The Autodromo Internazionale Enzo e Dino Ferrari is a race track near the Italian town of Imola, 40 kilometres (24.9 mi) east of Bologna. It is one of the few major international circuits to run in an anti-clockwise direction; the circuit is named after Ferrari's late founder, Enzo Ferrari, and his son, Alfredo Ferrari, who had died in 1956. The circuit has a FIA Grade One license.[1]

It was the venue for the San Marino Grand Prix. For many years, two Grands Prix were held in Italy every year, so the race held at Imola was named after the nearby state, it also hosted the 1980 edition of the Italian Grand Prix, which usually takes place at the Autodromo Nazionale Monza. When Formula One visits Imola, it is seen as the home circuit of Scuderia Ferrari, and masses of supporters come out to support the local team.


The track was inaugurated as a semi-permanent venue in 1953, and it had no chicanes, so the run from Rivazza all the way to Tosa, through the pits and the Tamburello was totally flat out, as was the run from Acque Minerali all the way to Rivazza was just a long straight with a few small bends; and the circuit remained in this configuration until 1972.

In April 1953, the first motorcycle races took place, while the first car race took place in June 1954. In April 1963, the circuit hosted its first Formula One race, as a non-championship event, won by Jim Clark for Lotus. A further non-championship event took place at Imola in 1979, which was won by Niki Lauda for Brabham-Alfa Romeo. In 1980 Imola officially debuted in the Formula One calendar by hosting the 50th Italian Grand Prix, it was the first time since the 1948 Edition held at Parco del Valentino that the Autodromo Nazionale Monza did not host the Italian Grand Prix. The race was won by Nelson Piquet and it was such a success that a new race, the San Marino Grand Prix, was established especially for Imola in 1981; the race was held over 60 laps of the 5 kilometre circuit for a total race distance of 300 kilometres.

---

**EXERCISES:**
1. From the Imola circuit passage, retype the part that runs from "It was the venue" up to and including "configuration until 1972.".
2. Answer these questions from the Imola circuit passage, one a line:
(a) How far east of Bologna is the race track?
(b) Who won the circuit's first Formula One race in April 1963, and for which team?
(c) Over how many laps was the San Marino Grand Prix held?
3. Decide whether each statement agrees with the Imola circuit passage. Answer yes or no, and quote the words that decide it.
(a) The circuit runs in a clockwise direction.
(b) The first motorcycle races at the circuit took place in April 1953.
(c) Niki Lauda won the 1979 non-championship event driving for Ferrari.

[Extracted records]

---

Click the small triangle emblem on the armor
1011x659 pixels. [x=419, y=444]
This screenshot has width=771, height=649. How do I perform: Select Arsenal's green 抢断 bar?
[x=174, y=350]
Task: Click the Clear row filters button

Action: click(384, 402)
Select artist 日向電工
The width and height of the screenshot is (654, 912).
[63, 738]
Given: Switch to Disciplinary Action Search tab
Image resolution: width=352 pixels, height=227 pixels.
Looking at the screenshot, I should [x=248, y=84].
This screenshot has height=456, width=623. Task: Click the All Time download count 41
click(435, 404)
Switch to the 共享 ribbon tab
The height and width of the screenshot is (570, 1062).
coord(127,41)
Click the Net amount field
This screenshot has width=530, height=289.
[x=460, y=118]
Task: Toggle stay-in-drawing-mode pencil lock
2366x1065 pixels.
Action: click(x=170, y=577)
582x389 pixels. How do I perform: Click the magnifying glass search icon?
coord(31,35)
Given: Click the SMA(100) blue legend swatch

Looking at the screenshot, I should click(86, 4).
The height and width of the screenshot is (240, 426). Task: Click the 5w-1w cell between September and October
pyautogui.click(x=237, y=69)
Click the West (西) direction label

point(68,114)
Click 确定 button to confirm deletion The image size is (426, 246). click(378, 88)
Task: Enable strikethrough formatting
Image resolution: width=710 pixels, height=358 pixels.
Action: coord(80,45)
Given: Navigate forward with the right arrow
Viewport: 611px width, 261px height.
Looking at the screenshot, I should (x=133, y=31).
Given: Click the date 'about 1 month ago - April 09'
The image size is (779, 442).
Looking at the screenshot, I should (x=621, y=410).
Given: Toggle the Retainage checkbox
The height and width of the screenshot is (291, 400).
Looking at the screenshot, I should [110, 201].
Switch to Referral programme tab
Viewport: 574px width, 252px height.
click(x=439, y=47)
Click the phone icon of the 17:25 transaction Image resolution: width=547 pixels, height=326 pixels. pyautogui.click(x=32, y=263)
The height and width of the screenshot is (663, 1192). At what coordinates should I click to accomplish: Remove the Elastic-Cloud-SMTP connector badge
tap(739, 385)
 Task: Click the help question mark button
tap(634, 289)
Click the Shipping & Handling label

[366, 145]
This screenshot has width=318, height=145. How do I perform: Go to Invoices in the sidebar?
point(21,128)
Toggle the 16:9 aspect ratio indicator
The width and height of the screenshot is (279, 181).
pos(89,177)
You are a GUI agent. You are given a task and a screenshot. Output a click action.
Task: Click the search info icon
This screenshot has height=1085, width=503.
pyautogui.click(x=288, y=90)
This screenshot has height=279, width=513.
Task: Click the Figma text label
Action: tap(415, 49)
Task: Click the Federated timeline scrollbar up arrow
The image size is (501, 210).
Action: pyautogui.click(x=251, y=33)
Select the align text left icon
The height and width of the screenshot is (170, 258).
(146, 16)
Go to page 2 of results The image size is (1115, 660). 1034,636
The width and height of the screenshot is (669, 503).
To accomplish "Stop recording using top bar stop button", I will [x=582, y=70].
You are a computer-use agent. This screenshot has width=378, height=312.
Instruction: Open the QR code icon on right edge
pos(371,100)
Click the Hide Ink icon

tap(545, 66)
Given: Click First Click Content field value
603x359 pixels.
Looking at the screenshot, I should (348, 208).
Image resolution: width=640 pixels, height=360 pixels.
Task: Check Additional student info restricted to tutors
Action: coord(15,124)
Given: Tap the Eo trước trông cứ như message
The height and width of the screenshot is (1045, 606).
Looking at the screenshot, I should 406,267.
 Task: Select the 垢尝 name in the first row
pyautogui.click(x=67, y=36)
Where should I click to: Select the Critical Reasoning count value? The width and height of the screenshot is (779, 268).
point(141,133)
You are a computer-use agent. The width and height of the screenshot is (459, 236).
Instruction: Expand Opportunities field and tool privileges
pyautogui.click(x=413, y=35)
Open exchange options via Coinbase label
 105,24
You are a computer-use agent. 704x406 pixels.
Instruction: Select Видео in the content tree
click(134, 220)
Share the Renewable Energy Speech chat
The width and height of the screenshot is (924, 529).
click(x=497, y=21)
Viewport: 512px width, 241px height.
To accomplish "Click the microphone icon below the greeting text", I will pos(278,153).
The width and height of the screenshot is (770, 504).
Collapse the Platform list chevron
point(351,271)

---

**SET OF ANSWERS:**
1.
It was the venue for the San Marino Grand Prix. For many years, two Grands Prix were held in Italy every year, so the race held at Imola was named after the nearby state, it also hosted the 1980 edition of the Italian Grand Prix, which usually takes place at the Autodromo Nazionale Monza. When Formula One visits Imola, it is seen as the home circuit of Scuderia Ferrari, and masses of supporters come out to support the local team.


The track was inaugurated as a semi-permanent venue in 1953, and it had no chicanes, so the run from Rivazza all the way to Tosa, through the pits and the Tamburello was totally flat out, as was the run from Acque Minerali all the way to Rivazza was just a long straight with a few small bends; and the circuit remained in this configuration until 1972.

2.
(a) 40 kilometres (24.9 mi)
(b) Jim Clark, for Lotus
(c) 60 laps

3.
(a) No: "It is one of the few major international circuits to run in an anti-clockwise direction"
(b) Yes: "In April 1953, the first motorcycle races took place"
(c) No: "which was won by Niki Lauda for Brabham-Alfa Romeo"